East of Highway 99 Property Owners to Decide Park Maintenance Fees

Press release from Cosumnes Community Services District Elk Grove, Calif. – Dramatically increasing water rates, utility bills and other cos...



Press release from Cosumnes Community Services District

Elk Grove, Calif. – Dramatically increasing water rates, utility bills and other costs make it necessary for the Cosumnes Community Services District to seek property
owner approval for new maintenance assessments equaling about $7 to $11 a month in areas of Elk Grove east of Highway 99.

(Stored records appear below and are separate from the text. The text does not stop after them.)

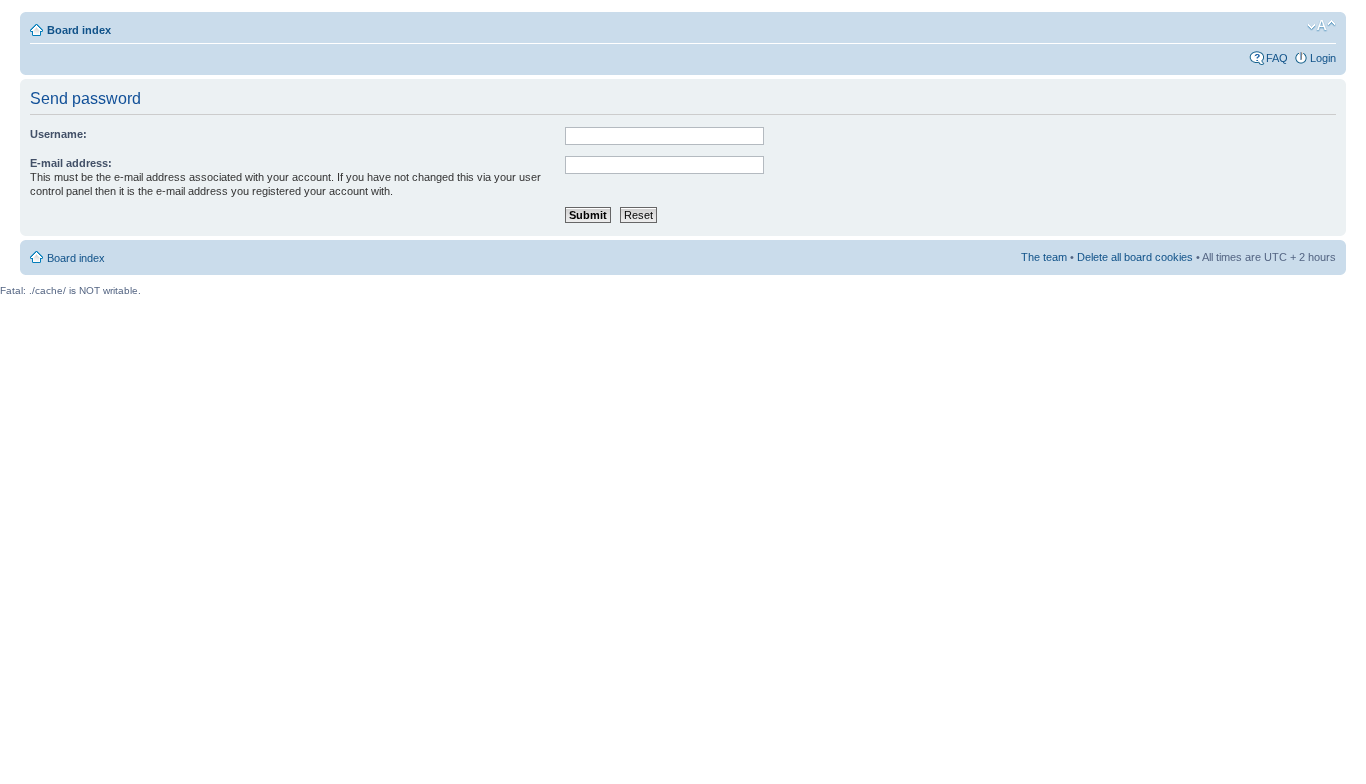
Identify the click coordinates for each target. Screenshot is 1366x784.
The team (1044, 257)
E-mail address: (71, 163)
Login (1323, 58)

The new assessments would allow the CSD to continue performing maintenance work – including watering and landscaping – at current standards in the areas. It also would
provide funds for replacing aging play structures and other facilities in older parks.

The CSD Board of Directors voted Wednesday to seek the approval of property owners
for the new assessments. The mail-in balloting procedure will take place over a 45-day period beginning May 1.

Under state law, the CSD has designated 13 benefit zones throughout Elk Grove in which maintenance assessments – called Landscape and Lighting Fees or L&Ls – are
collected exclusively for maintaining parks and playgrounds, landscaped roadside
corridors and some street medians within those zones. While most CSD benefit zones
are financially stable, funds cannot be transferred from one zone to another. The CSD also maintains a General Fund, which supports general operations of the CSD’s Fire Department, Parks and Recreation Department and Administrative Services Department.

Most of the cost of park maintenance is for landscape services and water, and water
rates are rising sharply. In some areas east of Highway 99, water rates have increased by more than 300 percent in the last few years and are expected to keep increasing.

Current L&L rates have been unable to keep pace with the increases. The CSD has been keeping district residents apprised of the situation for the past year, advising them that at some point it would be necessary to either reduce services or seek additional assessments. The CSD Board voted Wednesday to put the assessment question to a vote of property owners.

State law requires that new L&L assessments be approved by a simple majority of
property owners in a mail-in balloting procedure. The new assessments would take
effect July 1, 2009. If property owners do not approve the L&L increases in a given
zone, the CSD will need to reduce its costs in that zone to address the financial
shortfall. That could mean sharp reductions in watering and landscape maintenance in
some parks, corridors or medians in order to save enough money.

There are three proposed new assessment zones east of Highway 99:
• Property owners in the northern most new zone, the Elk Grove West Vineyard
area, will be asked to approve a new assessment of about $8 a month. (The
assessment will be displayed on the annual property tax bill in the amount of
$89).
• Property owners in the central zone, the Camden area, will be asked to approve
a new assessment of about $10 a month ($119 a year).
• Property owners in the southern most zone, which includes Central Elk Grove,
Fallbrook and Park Village, will be asked to pay about $7 a month ($79 a year).
The vote marks just the third time in its 23-year history that the CSD has asked property owners to increase their L&L assessments. The first occurred in the Lakeside area of Laguna West in 2003. It was approved by more than 70 percent of property owners.

Another L&L balloting procedure is taking place later this month in the Vista Creek
Village neighborhood of Elk Grove. A group of residents from that neighborhood
approached the CSD late last year and asked for the balloting procedure in order to
provide sufficient maintenance funds for a new park, Vista Creek Park.

The CSD operates under a state law established by Proposition 218, approved by
California voters in 1996. The law requires property owner approval for increases in L&L rates except for annual increases tied to the cost of living.

After the passage of Proposition 218, special districts like the CSD were required to put their current L&L assessment rates to a reaffirmation vote of district property owners. In the 1997 balloting, the CSD’s assessment rates were approved by 85 percent of Elk Grove property owners casting ballots.